Carlos’ work partner convinces him to borrow the money necessary to buy the partner’s truck for, as in De Sica, the vehicle makes ready the road of social mobility. A truck is hardly just a truck, but a path toward a steady income, a better school for Luis, and maybe even citizenship. Through a series of coincidences, misfortunes, and predictable events, Carlos’ brand new truck (and the dream that comes with it) is stolen, and what follows is a father and a son’s search to reclaim their means for (you guessed it) a better life. It sounds cheesier than it is, but the film benefits from its own bare straightforwardness. Besides a healthy collection of false beats in the first act and several moments that are too heavily telegraphed from the beginning, Weitz keeps everything in A Better Life well within the realm of realism and plausibility, and the crux of the film – the journey to retrieve the truck – is at once suspenseful, engrossing, distressing, and heartbreaking. Weitz and writers Roger L. Simon and Eric Eason never give the easy way out, succumb to cheap movie logic, or pull their punches, and at the same time seldom falsely or dogmatically heighten the stakes, conflicts, or issues at hand.

Bichir is the heart of A Better Life. Carlos is not a hagiographic symbol for the immigrant struggle. He’s a worthy protagonist because he’s human: we root for him because he has good intentions, has empathy for others, and possesses the wisdom that comes from years of hard work, but he is still susceptible to mistakes and stupid decisions. Carlos is a good man, but the movie thankfully goes to great lengths to establish the fact that being the star/hero of the movie does not make him an exception for the rules of the world depicted. Newcomer Julián is just as strong, managing to play a disaffected, frustrated teen with a credible performance that rises above the clichés. The bond between their characters is elicited by the acting talents of both Bichir and Julián, and their chemistry elevates the film to a character piece about a small family trying to support itself above all else that this film may be or could have been. And it’s these strong performances combined with Weitz’s patient filmmaking that gives A Better Life its strength.

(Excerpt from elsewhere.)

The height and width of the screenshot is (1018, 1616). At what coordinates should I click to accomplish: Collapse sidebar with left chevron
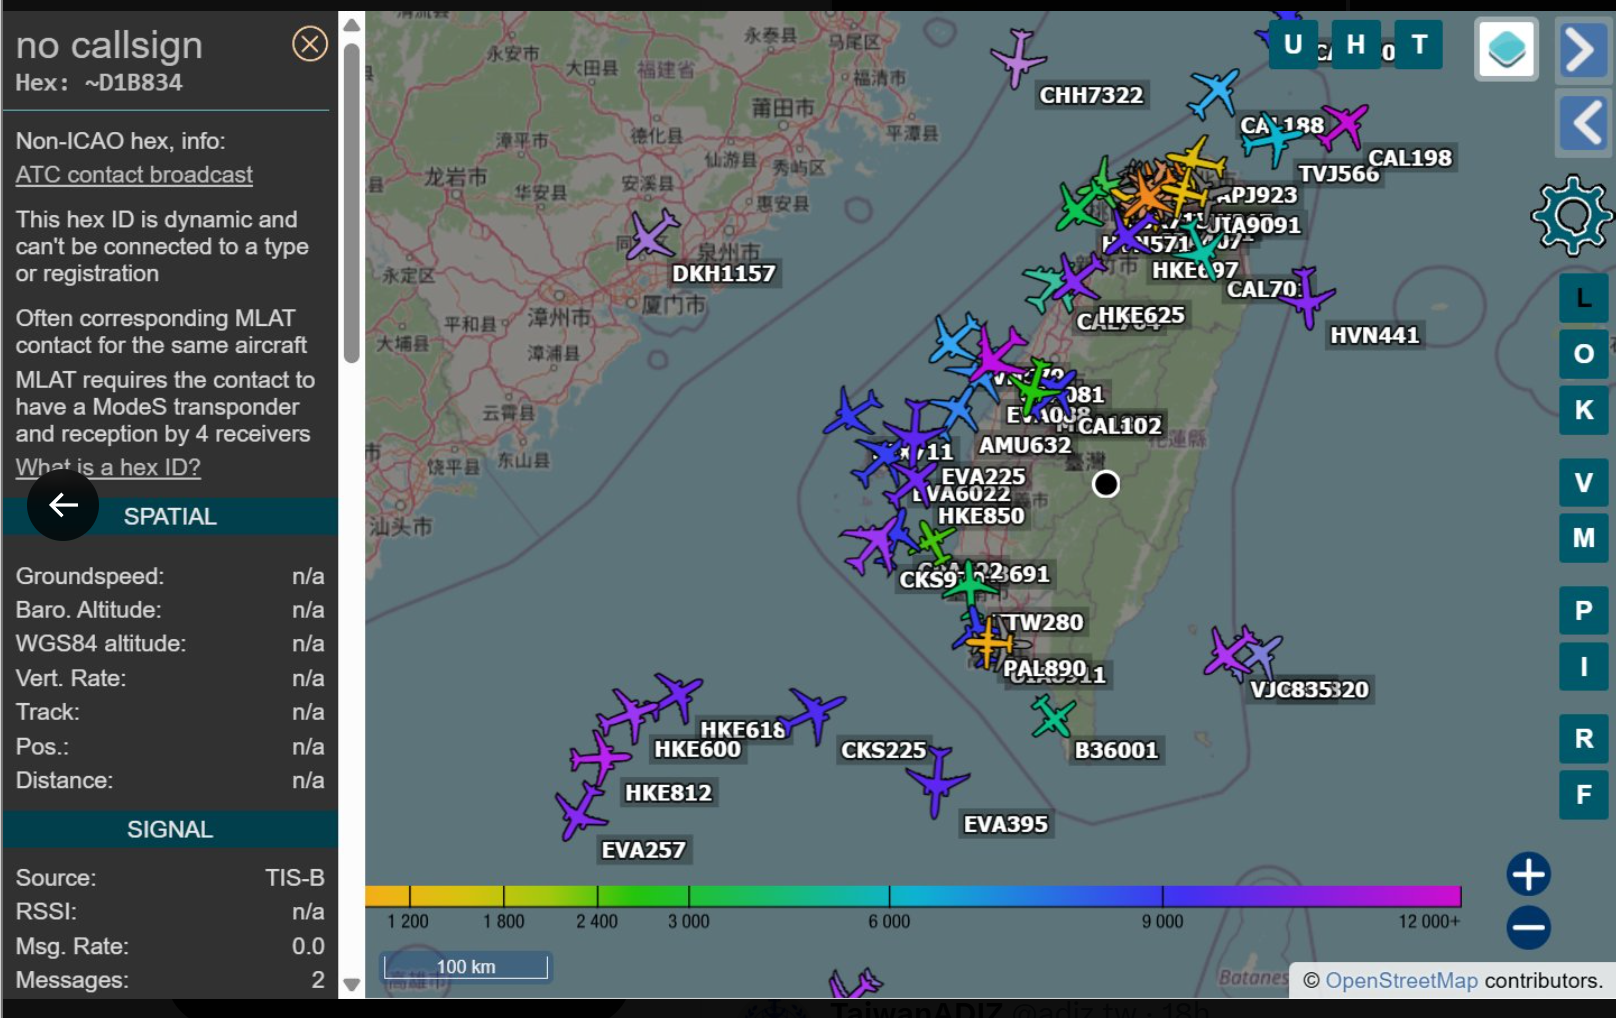(x=1582, y=124)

The screenplay, however, is far from perfect. The film’s first act suffers from some narrative hand-holding. We understand that actual mobility leads to social mobility, for instance, because the connection between a truck and the American dream is made explicit several times by Carlos’ work partner. Also, Carlos speaks to Luis with an unconvincing Dora the Explorer-style Spanglish that speaks down to the audience, articulating operative words in both Spanish and English as if tutoring the audience. However, once the film gets going, these problems fade away rather quickly and we are able to watch these characters grow and struggle with each rising conflict. Finally, a movie about a serious issue that’s not a “serious issue movie.”

The Upside: Strong performances, solid filmmaking, and the careful steering away from clichés, easy plot points, sensationalism, and didacticism make A Better Life a much better film than it could have been. Simon, Eason, and Weitz give us the only ending a movie like this should have.

The Downside: On-the-nose dialogue at the film’s beginning, overly telegraphed plot points here and there, and some audience tutoring that rings false.

On the Side: Bichir also played Fidel Castro in Soderbergh’s Che.

Correction: In the original version of this review, we asserted that Mrs. Galindo had died before the events of the film took place, but that was incorrect. Our apologies.